Some of you may recall that the Supreme Court is due to issue its ruling on the Obamacare case of whether the Federal government is allowed to pay health coverage plan premium subsidies to citizens who bought their health plans through ObamaMart instead of State-built and –run exchanges.
Health and Human Services Secretary Sylvia Mathews Burwell on Thursday defended the landmark 2010 US health law as sharply lowering the rate of uninsured Americans, improving health-care quality and making it more affordable.
The Wall Street Journal paraphrased her additional remarks:
Directly addressing the possibility that the US Supreme Court later this month will overturn a central provision of the law, she said such an event would mean “the number of uninsured would jump,” that “affordability goes away” and that a “death spiral” would ensue in the health insurance systems in some three dozen states.
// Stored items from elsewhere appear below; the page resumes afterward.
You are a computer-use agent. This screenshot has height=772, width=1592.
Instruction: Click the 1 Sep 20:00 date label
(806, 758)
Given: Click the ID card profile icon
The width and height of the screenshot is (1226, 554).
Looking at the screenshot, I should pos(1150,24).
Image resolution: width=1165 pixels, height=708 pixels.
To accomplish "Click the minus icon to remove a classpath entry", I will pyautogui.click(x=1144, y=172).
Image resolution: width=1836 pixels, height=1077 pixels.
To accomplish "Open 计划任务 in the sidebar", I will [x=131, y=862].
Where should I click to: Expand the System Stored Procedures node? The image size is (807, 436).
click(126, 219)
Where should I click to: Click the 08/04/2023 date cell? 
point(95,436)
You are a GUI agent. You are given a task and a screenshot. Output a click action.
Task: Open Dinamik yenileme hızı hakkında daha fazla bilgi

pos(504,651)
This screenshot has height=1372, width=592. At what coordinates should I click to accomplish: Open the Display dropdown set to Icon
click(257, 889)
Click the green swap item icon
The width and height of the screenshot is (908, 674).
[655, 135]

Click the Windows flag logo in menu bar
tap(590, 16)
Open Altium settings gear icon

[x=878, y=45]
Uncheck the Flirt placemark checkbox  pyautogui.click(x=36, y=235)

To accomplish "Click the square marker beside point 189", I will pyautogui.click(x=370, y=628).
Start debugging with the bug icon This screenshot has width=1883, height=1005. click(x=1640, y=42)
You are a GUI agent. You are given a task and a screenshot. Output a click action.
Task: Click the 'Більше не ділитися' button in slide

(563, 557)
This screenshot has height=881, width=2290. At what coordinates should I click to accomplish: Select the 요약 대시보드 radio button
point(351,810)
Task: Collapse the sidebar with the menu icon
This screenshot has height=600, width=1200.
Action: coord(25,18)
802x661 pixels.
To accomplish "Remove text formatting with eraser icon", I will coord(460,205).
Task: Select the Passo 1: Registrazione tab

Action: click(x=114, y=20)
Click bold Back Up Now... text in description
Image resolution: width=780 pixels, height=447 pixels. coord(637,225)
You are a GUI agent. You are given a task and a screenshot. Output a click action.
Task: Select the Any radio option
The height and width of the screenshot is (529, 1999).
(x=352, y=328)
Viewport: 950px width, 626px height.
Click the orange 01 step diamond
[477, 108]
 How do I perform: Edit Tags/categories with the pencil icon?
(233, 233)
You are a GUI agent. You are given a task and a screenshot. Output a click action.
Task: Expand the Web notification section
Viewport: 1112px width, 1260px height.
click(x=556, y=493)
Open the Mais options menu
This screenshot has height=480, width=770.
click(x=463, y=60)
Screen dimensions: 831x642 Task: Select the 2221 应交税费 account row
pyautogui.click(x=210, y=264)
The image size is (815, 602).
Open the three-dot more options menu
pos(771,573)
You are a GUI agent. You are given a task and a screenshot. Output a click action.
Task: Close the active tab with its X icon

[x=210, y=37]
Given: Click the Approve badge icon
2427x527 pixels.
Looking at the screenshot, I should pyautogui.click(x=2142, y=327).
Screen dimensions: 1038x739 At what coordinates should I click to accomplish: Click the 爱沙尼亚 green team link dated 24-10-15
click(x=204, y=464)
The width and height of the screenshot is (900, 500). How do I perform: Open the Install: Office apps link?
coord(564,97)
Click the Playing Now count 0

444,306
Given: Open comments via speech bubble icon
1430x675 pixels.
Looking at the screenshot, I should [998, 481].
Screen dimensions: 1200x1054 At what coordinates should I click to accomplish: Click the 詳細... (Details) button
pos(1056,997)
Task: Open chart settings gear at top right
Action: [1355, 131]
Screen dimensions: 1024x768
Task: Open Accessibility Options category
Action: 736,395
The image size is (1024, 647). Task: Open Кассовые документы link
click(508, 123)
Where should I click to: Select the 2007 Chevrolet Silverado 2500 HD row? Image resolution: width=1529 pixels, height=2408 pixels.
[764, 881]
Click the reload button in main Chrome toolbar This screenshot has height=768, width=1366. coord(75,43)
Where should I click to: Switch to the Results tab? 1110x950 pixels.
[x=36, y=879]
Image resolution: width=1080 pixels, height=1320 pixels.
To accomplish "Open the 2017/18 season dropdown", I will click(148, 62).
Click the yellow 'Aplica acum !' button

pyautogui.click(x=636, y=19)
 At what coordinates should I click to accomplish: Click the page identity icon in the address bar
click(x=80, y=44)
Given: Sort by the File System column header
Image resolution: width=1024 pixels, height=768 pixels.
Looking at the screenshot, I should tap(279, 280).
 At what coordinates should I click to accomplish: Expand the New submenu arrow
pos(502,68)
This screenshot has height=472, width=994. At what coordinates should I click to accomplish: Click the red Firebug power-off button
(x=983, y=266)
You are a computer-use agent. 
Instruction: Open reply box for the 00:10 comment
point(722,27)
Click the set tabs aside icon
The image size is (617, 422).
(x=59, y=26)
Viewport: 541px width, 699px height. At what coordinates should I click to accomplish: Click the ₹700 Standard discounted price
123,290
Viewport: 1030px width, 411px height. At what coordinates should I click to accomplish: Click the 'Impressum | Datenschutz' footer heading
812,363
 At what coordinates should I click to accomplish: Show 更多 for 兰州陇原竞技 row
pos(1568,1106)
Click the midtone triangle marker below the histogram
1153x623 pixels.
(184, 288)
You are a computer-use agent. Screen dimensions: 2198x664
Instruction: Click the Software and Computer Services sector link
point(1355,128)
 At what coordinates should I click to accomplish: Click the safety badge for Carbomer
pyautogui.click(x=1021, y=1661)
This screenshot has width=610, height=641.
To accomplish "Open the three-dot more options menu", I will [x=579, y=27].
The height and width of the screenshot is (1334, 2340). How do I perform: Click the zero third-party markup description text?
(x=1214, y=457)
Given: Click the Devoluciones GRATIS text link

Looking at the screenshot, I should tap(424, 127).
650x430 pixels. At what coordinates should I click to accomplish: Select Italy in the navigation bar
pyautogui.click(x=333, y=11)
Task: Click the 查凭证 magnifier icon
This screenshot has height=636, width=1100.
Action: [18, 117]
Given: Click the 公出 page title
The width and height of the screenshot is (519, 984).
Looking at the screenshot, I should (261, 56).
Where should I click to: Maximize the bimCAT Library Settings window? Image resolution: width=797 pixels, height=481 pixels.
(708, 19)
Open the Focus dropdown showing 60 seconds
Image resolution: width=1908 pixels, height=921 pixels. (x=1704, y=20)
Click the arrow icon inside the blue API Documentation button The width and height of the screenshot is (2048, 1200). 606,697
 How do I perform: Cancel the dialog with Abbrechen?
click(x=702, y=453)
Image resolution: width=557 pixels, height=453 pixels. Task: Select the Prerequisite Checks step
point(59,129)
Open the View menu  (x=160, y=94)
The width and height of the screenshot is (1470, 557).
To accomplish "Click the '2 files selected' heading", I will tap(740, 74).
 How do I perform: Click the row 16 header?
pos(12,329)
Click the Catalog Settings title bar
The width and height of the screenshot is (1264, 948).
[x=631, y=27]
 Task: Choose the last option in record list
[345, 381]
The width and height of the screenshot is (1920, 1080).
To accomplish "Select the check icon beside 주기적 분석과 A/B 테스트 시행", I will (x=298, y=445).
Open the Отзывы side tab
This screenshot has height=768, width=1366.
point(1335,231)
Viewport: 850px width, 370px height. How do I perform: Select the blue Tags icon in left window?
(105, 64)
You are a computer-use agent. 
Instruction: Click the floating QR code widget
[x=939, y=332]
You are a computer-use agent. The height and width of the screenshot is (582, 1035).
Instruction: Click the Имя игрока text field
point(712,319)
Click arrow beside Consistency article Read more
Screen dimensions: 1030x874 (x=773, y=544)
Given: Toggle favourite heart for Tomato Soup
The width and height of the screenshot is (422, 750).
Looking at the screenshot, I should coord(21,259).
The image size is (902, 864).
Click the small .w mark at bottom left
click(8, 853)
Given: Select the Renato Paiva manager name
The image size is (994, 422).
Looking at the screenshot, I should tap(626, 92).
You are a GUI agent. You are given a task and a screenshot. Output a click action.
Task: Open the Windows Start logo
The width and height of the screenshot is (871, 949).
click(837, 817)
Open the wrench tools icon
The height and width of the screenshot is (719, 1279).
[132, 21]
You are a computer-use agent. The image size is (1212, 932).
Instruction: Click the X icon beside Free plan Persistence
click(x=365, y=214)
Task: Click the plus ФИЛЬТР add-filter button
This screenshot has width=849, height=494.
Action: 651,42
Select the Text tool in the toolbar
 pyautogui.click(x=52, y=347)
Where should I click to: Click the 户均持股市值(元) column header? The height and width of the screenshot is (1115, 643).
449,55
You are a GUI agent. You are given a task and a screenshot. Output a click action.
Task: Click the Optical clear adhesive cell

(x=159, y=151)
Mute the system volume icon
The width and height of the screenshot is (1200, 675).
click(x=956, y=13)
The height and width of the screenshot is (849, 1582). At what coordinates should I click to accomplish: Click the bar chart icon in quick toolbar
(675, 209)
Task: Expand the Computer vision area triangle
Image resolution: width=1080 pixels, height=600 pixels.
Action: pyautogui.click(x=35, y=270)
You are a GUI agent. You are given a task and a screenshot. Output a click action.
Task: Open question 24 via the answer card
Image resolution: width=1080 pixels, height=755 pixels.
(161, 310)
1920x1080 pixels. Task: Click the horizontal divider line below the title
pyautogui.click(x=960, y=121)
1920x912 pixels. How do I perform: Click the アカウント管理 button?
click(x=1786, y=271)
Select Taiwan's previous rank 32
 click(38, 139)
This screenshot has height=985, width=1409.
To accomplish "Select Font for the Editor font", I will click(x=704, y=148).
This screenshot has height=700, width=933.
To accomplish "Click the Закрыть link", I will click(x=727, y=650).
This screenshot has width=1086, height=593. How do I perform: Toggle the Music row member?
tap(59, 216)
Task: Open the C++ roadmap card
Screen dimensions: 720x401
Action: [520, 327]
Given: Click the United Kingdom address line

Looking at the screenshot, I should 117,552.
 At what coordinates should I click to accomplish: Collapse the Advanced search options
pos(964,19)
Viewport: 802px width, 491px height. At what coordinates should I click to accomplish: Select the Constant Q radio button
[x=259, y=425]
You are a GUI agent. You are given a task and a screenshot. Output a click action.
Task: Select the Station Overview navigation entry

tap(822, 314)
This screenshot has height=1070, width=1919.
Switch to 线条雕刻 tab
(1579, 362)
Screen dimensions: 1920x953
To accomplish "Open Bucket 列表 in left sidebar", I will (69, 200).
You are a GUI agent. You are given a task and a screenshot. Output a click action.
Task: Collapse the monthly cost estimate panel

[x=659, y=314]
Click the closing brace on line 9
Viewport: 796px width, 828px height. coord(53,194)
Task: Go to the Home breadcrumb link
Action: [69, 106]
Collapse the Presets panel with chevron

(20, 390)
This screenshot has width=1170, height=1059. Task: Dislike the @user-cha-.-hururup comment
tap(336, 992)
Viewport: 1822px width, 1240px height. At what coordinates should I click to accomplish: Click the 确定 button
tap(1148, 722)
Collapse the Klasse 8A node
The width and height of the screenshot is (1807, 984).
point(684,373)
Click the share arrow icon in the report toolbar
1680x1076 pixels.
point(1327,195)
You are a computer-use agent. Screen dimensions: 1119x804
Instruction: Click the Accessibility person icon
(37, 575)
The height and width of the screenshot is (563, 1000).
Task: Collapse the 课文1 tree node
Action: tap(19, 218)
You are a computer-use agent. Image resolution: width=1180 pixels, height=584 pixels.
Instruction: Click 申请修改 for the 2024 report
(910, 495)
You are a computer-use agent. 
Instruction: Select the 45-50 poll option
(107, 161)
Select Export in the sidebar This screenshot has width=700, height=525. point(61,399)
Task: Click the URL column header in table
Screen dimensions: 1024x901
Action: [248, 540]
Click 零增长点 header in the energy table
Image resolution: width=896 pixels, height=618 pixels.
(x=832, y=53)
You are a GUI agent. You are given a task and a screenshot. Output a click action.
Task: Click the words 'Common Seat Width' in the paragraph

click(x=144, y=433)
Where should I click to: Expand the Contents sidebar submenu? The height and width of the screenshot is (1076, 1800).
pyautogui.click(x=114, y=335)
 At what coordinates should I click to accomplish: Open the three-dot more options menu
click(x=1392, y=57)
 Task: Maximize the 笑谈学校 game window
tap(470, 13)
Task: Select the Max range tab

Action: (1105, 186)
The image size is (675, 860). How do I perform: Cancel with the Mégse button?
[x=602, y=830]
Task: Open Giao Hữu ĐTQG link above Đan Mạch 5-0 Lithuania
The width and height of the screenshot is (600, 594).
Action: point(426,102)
Never mind that the law is quite explicit: it authorizes the subsidies only for those who bought their plans through exchanges established by the States and not through the Federal government’s ObamaMart. Obamacare also is completely silent about costs if the subsidies are, in fact, limited those State exchanges’ plans.
Burwell’s argument is a typical Democratic Party aargument: it’s a good idea, therefore ignore the law, do what we want.
It may be a good idea. If it is, change the law. In the meantime, do what the law says, not what you wish it to say. William Howard Taft, an earlier Chief Justice, had this to say on doing the “right” thing rather than obeying the law:
It is the high duty and function of this court…to decline to recognize or enforce seeming laws of Congress, dealing with subjects not entrusted to Congress, but left or committed by the supreme law of the land to the control of the States. We cannot avoid the duty even though it require us to refuse to give effect to legislation designed to promote the highest good. The good sought in unconstitutional legislation is an insidious feature because it leads citizens and legislators of good purpose to promote it without thought of the serious breach it will make in the ark of our covenant or the harm which will come from breaking down recognized standards.
Taft wrote that in finding a law unconstitutional, but it applies just as clearly to any regulation or procedure purported to be on the highest grounds but that contradicts a law.
I hope today’s Supremes still understand this and don’t fall for the irrelevant blandishments.
Update: An earlier iteration of this post said that Taft had found a law unconditional; in fact he had found unconstitutional. A sharp-eyed reader caught that.